Stored data:
····················

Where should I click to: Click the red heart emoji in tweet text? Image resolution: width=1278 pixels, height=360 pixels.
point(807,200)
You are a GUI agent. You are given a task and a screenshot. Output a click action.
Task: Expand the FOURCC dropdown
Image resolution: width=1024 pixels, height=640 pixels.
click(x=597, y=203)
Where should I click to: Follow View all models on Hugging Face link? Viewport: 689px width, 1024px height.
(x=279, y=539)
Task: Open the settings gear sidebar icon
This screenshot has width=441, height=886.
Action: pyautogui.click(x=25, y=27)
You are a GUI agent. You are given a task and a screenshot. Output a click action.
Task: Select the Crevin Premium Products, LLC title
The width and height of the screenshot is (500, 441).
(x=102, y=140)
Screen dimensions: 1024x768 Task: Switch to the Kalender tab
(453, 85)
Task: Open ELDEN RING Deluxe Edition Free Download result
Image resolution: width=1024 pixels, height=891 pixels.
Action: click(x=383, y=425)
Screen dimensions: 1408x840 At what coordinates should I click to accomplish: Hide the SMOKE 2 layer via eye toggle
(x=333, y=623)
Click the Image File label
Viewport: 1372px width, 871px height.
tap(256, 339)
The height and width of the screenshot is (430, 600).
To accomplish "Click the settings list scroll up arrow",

····················

▸ **Brief**
Please copy each line above exactly as written.

▸ **Answer to the exercise**
Where should I click to: Click the red heart emoji in tweet text? Image resolution: width=1278 pixels, height=360 pixels.
point(807,200)
You are a GUI agent. You are given a task and a screenshot. Output a click action.
Task: Expand the FOURCC dropdown
Image resolution: width=1024 pixels, height=640 pixels.
click(x=597, y=203)
Where should I click to: Follow View all models on Hugging Face link? Viewport: 689px width, 1024px height.
(x=279, y=539)
Task: Open the settings gear sidebar icon
This screenshot has width=441, height=886.
Action: pyautogui.click(x=25, y=27)
You are a GUI agent. You are given a task and a screenshot. Output a click action.
Task: Select the Crevin Premium Products, LLC title
The width and height of the screenshot is (500, 441).
(x=102, y=140)
Screen dimensions: 1024x768 Task: Switch to the Kalender tab
(453, 85)
Task: Open ELDEN RING Deluxe Edition Free Download result
Image resolution: width=1024 pixels, height=891 pixels.
Action: click(x=383, y=425)
Screen dimensions: 1408x840 At what coordinates should I click to accomplish: Hide the SMOKE 2 layer via eye toggle
(x=333, y=623)
Click the Image File label
Viewport: 1372px width, 871px height.
tap(256, 339)
The height and width of the screenshot is (430, 600).
To accomplish "Click the settings list scroll up arrow",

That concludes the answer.